Testo selezionato:
⁂

La carità spirituale

LA CARITÀ SPIRITUALE

Introduzione
1. La carità, in quanto virtù teologale per mezzo della quale amiamo Dio e il prossimo, è dono dello Spirito Santo, e quindi nella sua origine e nella sua natura è sempre spirituale. Se però consideriamo la carità nei suoi frutti e nelle sue opere, possiamo distinguere una carità materiale o corporale, che si prende cura delle necessità materiali del prossimo, e una carità spirituale che si prende a cuore il suo bene spirituale.
2. Fermo restando che una carità autentica non può trascurare le necessità materiali del prossimo, la carità spirituale è più importante della carità materiale, quanto il bene spirituale è più importante del bene materiale, quanto la vita eterna è più preziosa della vita terrena.
3. Per esercitare con profitto la carità spirituale è necessario saper discernere il vero bene spirituale (A), essere coscienti della doverosa urgenza di promuoverlo (B), e utilizzare i mezzi che consentono di conseguirlo (C).

A. IL BENE SPIRITUALE

E’ importante saper discernere il bene spirituale perché i nostri guai non nascono, normalmente, dal fatto che cerchiamo il male in quanto male, ma dal fatto che, credendo di scegliere il bene, ci inganniamo, e finiamo per scegliere il male.

⁂

Materiale presentato:

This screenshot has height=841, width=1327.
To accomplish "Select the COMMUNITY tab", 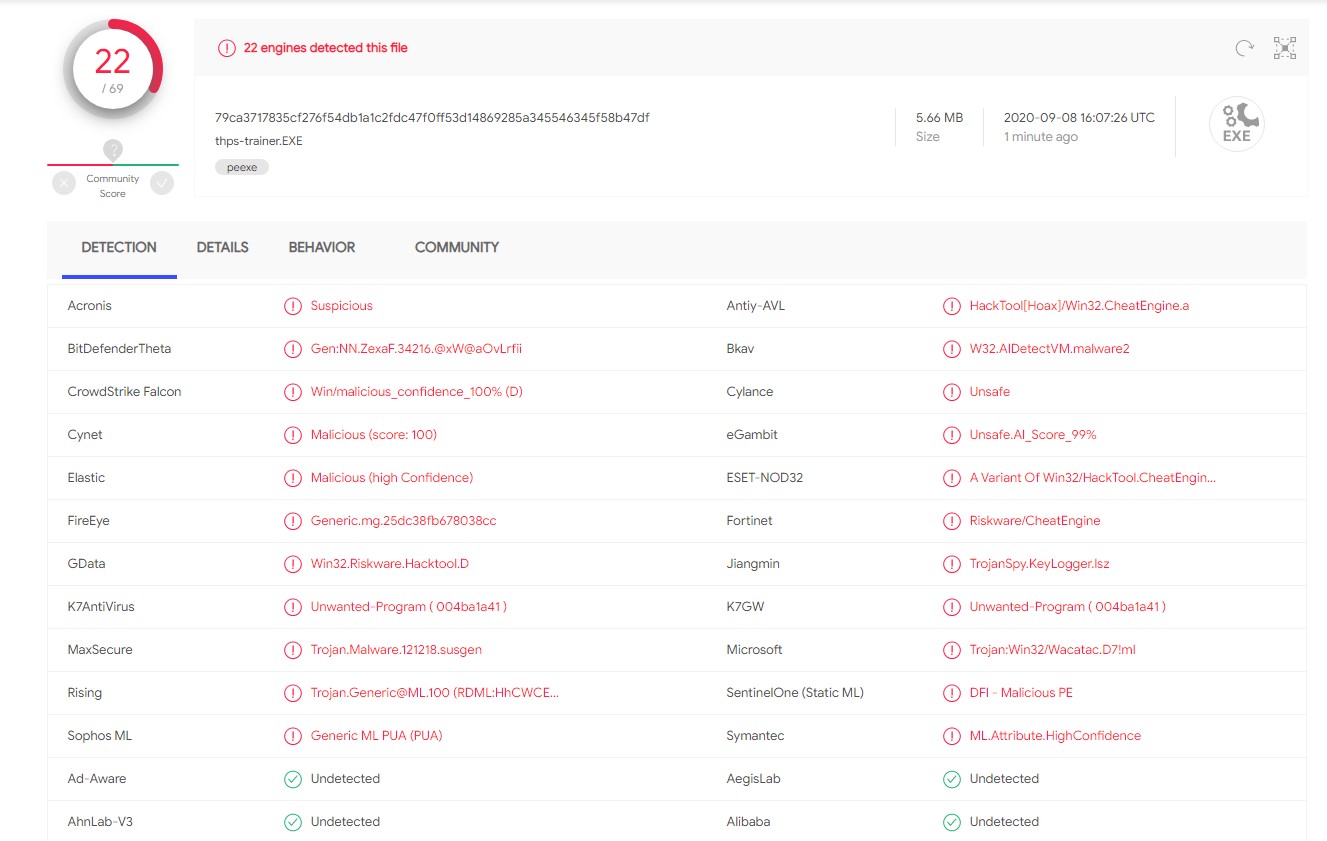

⁂

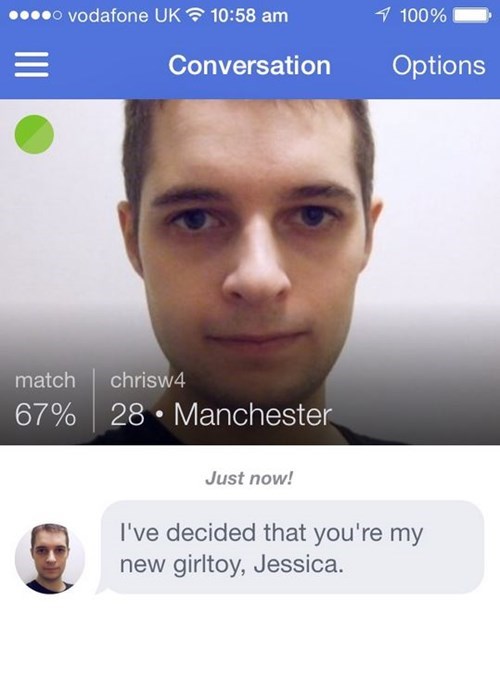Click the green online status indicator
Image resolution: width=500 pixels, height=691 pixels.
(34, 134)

⁂

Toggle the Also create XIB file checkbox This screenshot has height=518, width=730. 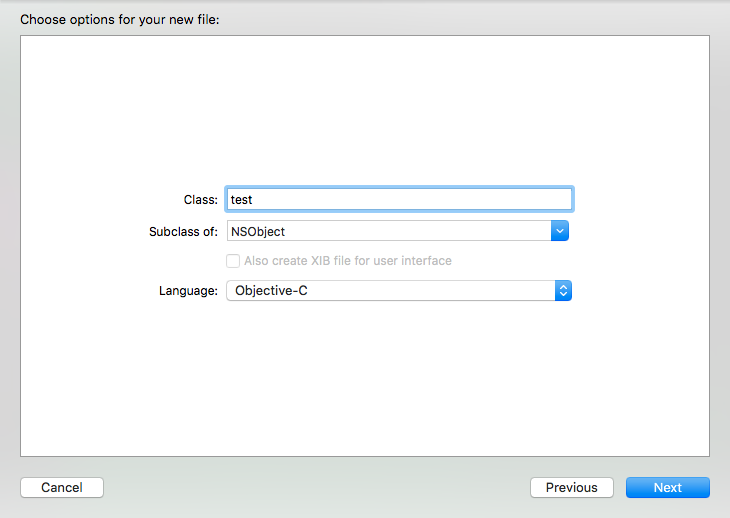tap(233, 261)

⁂

Elenco dei compiti:
A. Traduci in inglese questa frase del testo sulla carità spirituale: "E’ importante saper discernere il bene spirituale perché i nostri guai non nascono, normalmente, dal fatto che cerchiamo il male in quanto male, ma dal fatto che, credendo di scegliere il bene, ci inganniamo, e finiamo per scegliere il male."
B. Trascrivi parola per parola il passo del testo sulla carità spirituale da "3. Per esercitare" fino a "di conseguirlo (C)." compreso.
C. Riscrivi sotto forma di elenco puntato il paragrafo del testo sulla carità spirituale che comincia con "La carità, in quanto virtù teologale". Mantieni i fatti principali.

Esercizi risolti:
A. It is important to know how to discern spiritual good, because our troubles do not normally arise from the fact that we seek evil as evil, but from the fact that, believing we are choosing good, we deceive ourselves and end up choosing evil.

B.
3. Per esercitare con profitto la carità spirituale è necessario saper discernere il vero bene spirituale (A), essere coscienti della doverosa urgenza di promuoverlo (B), e utilizzare i mezzi che consentono di conseguirlo (C).

C.
- La carità è la virtù teologale con cui amiamo Dio e il prossimo.
- È dono dello Spirito Santo, quindi per origine e natura è sempre spirituale.
- Guardando ai suoi frutti e alle sue opere se ne distinguono due forme:
  - la carità materiale o corporale, che si prende cura delle necessità materiali del prossimo;
  - la carità spirituale, che si prende a cuore il suo bene spirituale.